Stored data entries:

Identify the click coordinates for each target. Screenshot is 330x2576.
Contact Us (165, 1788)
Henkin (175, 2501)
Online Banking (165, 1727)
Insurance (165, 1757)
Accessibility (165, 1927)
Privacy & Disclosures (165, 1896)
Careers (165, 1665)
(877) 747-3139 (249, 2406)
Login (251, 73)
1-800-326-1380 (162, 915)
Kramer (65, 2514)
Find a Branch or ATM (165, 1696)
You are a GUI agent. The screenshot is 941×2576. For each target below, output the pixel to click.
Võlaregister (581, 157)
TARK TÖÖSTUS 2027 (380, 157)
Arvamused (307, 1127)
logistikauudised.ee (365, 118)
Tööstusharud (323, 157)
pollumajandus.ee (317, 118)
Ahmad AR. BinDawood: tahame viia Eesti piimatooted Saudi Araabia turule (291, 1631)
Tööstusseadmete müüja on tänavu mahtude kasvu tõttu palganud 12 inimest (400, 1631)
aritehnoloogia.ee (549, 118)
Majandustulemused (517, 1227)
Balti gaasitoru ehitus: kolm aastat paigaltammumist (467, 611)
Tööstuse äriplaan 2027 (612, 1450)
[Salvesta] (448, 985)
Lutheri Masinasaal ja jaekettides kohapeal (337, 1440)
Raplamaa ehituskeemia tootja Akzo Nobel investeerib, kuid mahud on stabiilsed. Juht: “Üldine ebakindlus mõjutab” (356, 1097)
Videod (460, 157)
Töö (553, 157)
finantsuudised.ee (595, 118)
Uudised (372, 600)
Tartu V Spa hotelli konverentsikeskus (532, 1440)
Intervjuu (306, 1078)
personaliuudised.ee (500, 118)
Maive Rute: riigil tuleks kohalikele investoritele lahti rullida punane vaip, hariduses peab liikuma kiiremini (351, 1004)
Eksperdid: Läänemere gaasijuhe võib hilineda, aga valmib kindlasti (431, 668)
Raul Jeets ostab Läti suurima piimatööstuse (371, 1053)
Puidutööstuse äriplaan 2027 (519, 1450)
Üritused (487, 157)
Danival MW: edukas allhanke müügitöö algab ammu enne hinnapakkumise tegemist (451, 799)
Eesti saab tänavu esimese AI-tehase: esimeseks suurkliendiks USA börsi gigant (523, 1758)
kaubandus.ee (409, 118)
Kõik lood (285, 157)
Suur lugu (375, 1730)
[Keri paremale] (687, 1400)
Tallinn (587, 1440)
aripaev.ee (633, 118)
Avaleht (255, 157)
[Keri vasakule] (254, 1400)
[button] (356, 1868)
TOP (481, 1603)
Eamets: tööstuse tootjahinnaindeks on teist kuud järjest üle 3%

● **TASK INSTRUCTIONS**: Nothing in the data should be altered; please repeat it exactly.

● **SOLUTION**:
Identify the click coordinates for each target. Screenshot is 330x2576.
Contact Us (165, 1788)
Henkin (175, 2501)
Online Banking (165, 1727)
Insurance (165, 1757)
Accessibility (165, 1927)
Privacy & Disclosures (165, 1896)
Careers (165, 1665)
(877) 747-3139 (249, 2406)
Login (251, 73)
1-800-326-1380 (162, 915)
Kramer (65, 2514)
Find a Branch or ATM (165, 1696)
You are a GUI agent. The screenshot is 941×2576. For each target below, output the pixel to click.
Võlaregister (581, 157)
TARK TÖÖSTUS 2027 (380, 157)
Arvamused (307, 1127)
logistikauudised.ee (365, 118)
Tööstusharud (323, 157)
pollumajandus.ee (317, 118)
Ahmad AR. BinDawood: tahame viia Eesti piimatooted Saudi Araabia turule (291, 1631)
Tööstusseadmete müüja on tänavu mahtude kasvu tõttu palganud 12 inimest (400, 1631)
aritehnoloogia.ee (549, 118)
Majandustulemused (517, 1227)
Balti gaasitoru ehitus: kolm aastat paigaltammumist (467, 611)
Tööstuse äriplaan 2027 (612, 1450)
[Salvesta] (448, 985)
Lutheri Masinasaal ja jaekettides kohapeal (337, 1440)
Raplamaa ehituskeemia tootja Akzo Nobel investeerib, kuid mahud on stabiilsed. Juht: “Üldine ebakindlus mõjutab” (356, 1097)
Videod (460, 157)
Töö (553, 157)
finantsuudised.ee (595, 118)
Uudised (372, 600)
Tartu V Spa hotelli konverentsikeskus (532, 1440)
Intervjuu (306, 1078)
personaliuudised.ee (500, 118)
Maive Rute: riigil tuleks kohalikele investoritele lahti rullida punane vaip, hariduses peab liikuma kiiremini (351, 1004)
Eksperdid: Läänemere gaasijuhe võib hilineda, aga valmib kindlasti (431, 668)
Raul Jeets ostab Läti suurima piimatööstuse (371, 1053)
Puidutööstuse äriplaan 2027 (519, 1450)
Üritused (487, 157)
Danival MW: edukas allhanke müügitöö algab ammu enne hinnapakkumise tegemist (451, 799)
Eesti saab tänavu esimese AI-tehase: esimeseks suurkliendiks USA börsi gigant (523, 1758)
kaubandus.ee (409, 118)
Kõik lood (285, 157)
Suur lugu (375, 1730)
[Keri paremale] (687, 1400)
Tallinn (587, 1440)
aripaev.ee (633, 118)
Avaleht (255, 157)
[Keri vasakule] (254, 1400)
[button] (356, 1868)
TOP (481, 1603)
Eamets: tööstuse tootjahinnaindeks on teist kuud järjest üle 3%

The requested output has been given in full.